Dallas ISD considers options to replace Dallas County Schools’ transportation services

(Photo Credit: Michael Barera/Wikimedia)

By Joe Farkus, NDG Contributing Writer

The Dallas ISD Trustee Board was briefed on its options for replacing Dallas County Schools (DCS) during its Nov. 30 board briefing. The board was told DCS’s dissolution committee will be meeting over the course of the next four months to help determine the details of the transference of transportation responsibilities to Dallas ISD for the next school year. Dallas ISD has a particular challenge on its hands due to the sheer size of the district and the 16 different cities it covers.

DCS, which currently employs 850 bus drivers and 282 other employees, is saddled with $50 million in bond debt and $90 million in other debt. In order to pay off the organization’s financial difficulties, the DCS penny-tax rate charged to county taxpayers is expected to remain in place until the debt is paid. Whether that penny-tax rate will be applied only to the bond debt as opposed to the entire debt, remains unclear.

An initial plan has already been established by the district which lays out considerably more questions than answers. The district has three potential routes it can pursue in providing transportation services for its students next school year:

  • Contracted Services: essentially a continuation of the arrangement with DCS, except with a separate contractor. While the district would benefit from little-to-no upfront costs with this option, using a contractor often leads to lower pay for employees and a lack of direct control over the service provided. The district is unlikely to pursue this route as it deems the contractor option “virtually impossible” due to the district’s size.
  • In-House Program: considered by the district to be the best option, it would allow a potentially large number of DCS employees to remain within the district under a new in-house program. This option would allow more control over the transportation services to the district; however, there are concerns over high upfront costs and a potentially complicated implementation process.
  • Contracted / In-House Hybrid: which would include a portion of the transportation services going to a contractor(s) while the majority would, presumably, remain in-house. The district has tried this model with magnet and choice schools in the past with mixed results.

The district currently spends a grand total of more than $51 million on student transportation expenses. The projected cost is expected to increase by approximately $3 million for the 2018-19 school year. Representatives from the district are looking at other districts that use in-house programs to investigate what strategies it can implement to keep costs down and still be able to maintain a quality service for its students. Cy-Fair ISD has been identified has a potential model for a new in-house program, as its ridership is currently higher than Dallas ISD yet it spends considerably less than Dallas on its services.

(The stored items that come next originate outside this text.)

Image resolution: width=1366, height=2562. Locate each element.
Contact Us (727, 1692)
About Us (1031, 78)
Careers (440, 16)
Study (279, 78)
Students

The next step for Dallas ISD is to hire a full-time Executive Director of Transportation to lead the process, to form a Transportation Transition Task Force to hammer out the details of a transition over the course of the next six months, and to figure out a way to absorb some of DCS’s support staff while maintaining their current hourly rates and potentially retaining a form of their current benefits received. Despite the district’s best efforts, little is yet to be known regarding how it will acquire DCS’s fleet of 925 buses among other concerns. Dallas ISD must have a plan by early next year.